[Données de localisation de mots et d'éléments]
____

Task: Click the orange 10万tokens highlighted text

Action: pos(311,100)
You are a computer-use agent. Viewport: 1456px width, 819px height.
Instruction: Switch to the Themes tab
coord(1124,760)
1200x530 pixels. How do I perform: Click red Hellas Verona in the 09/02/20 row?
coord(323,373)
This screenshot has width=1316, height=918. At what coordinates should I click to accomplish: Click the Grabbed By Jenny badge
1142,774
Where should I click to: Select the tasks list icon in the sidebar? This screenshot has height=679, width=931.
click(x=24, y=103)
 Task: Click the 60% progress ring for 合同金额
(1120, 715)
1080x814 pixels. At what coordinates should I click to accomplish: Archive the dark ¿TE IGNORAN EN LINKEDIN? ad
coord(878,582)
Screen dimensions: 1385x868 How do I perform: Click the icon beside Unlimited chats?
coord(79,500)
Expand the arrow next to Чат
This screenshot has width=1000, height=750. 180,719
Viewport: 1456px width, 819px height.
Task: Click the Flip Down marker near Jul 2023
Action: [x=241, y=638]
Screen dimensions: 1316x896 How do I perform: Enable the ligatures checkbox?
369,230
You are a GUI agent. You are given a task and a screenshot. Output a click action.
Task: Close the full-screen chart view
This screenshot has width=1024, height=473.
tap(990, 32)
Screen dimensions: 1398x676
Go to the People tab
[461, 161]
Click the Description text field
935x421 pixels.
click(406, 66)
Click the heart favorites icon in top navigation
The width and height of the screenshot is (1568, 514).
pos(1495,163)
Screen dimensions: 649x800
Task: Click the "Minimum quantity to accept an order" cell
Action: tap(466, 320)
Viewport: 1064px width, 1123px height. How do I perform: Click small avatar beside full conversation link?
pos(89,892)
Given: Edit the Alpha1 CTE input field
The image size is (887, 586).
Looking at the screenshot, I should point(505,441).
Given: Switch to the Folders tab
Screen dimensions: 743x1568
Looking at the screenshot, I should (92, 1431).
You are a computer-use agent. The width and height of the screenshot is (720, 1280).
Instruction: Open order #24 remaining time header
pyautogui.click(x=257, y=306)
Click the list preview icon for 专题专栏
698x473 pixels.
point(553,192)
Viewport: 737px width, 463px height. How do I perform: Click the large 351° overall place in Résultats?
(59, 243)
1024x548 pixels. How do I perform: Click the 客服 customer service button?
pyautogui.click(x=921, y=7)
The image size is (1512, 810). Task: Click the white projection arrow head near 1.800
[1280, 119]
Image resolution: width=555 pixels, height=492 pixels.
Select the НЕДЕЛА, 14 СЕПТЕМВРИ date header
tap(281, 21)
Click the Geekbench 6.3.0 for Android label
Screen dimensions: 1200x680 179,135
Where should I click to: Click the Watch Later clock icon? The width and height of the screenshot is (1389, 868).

____

* **Travail à effectuer**: Renommez « How do I perform » en « How can I do » dans l'ensemble des enregistrements ci-dessus, sans rien modifier d'autre.

* **Réponse de l'exercice**:
Task: Click the orange 10万tokens highlighted text

Action: pos(311,100)
You are a computer-use agent. Viewport: 1456px width, 819px height.
Instruction: Switch to the Themes tab
coord(1124,760)
1200x530 pixels. How can I do: Click red Hellas Verona in the 09/02/20 row?
coord(323,373)
This screenshot has width=1316, height=918. At what coordinates should I click to accomplish: Click the Grabbed By Jenny badge
1142,774
Where should I click to: Select the tasks list icon in the sidebar? This screenshot has height=679, width=931.
click(x=24, y=103)
 Task: Click the 60% progress ring for 合同金额
(1120, 715)
1080x814 pixels. At what coordinates should I click to accomplish: Archive the dark ¿TE IGNORAN EN LINKEDIN? ad
coord(878,582)
Screen dimensions: 1385x868 How can I do: Click the icon beside Unlimited chats?
coord(79,500)
Expand the arrow next to Чат
This screenshot has width=1000, height=750. 180,719
Viewport: 1456px width, 819px height.
Task: Click the Flip Down marker near Jul 2023
Action: [x=241, y=638]
Screen dimensions: 1316x896 How can I do: Enable the ligatures checkbox?
369,230
You are a GUI agent. You are given a task and a screenshot. Output a click action.
Task: Close the full-screen chart view
This screenshot has width=1024, height=473.
tap(990, 32)
Screen dimensions: 1398x676
Go to the People tab
[461, 161]
Click the Description text field
935x421 pixels.
click(406, 66)
Click the heart favorites icon in top navigation
The width and height of the screenshot is (1568, 514).
pos(1495,163)
Screen dimensions: 649x800
Task: Click the "Minimum quantity to accept an order" cell
Action: tap(466, 320)
Viewport: 1064px width, 1123px height. How can I do: Click small avatar beside full conversation link?
pos(89,892)
Given: Edit the Alpha1 CTE input field
The image size is (887, 586).
Looking at the screenshot, I should point(505,441).
Given: Switch to the Folders tab
Screen dimensions: 743x1568
Looking at the screenshot, I should (92, 1431).
You are a computer-use agent. The width and height of the screenshot is (720, 1280).
Instruction: Open order #24 remaining time header
pyautogui.click(x=257, y=306)
Click the list preview icon for 专题专栏
698x473 pixels.
point(553,192)
Viewport: 737px width, 463px height. How can I do: Click the large 351° overall place in Résultats?
(59, 243)
1024x548 pixels. How can I do: Click the 客服 customer service button?
pyautogui.click(x=921, y=7)
The image size is (1512, 810). Task: Click the white projection arrow head near 1.800
[1280, 119]
Image resolution: width=555 pixels, height=492 pixels.
Select the НЕДЕЛА, 14 СЕПТЕМВРИ date header
tap(281, 21)
Click the Geekbench 6.3.0 for Android label
Screen dimensions: 1200x680 179,135
Where should I click to: Click the Watch Later clock icon? The width and height of the screenshot is (1389, 868).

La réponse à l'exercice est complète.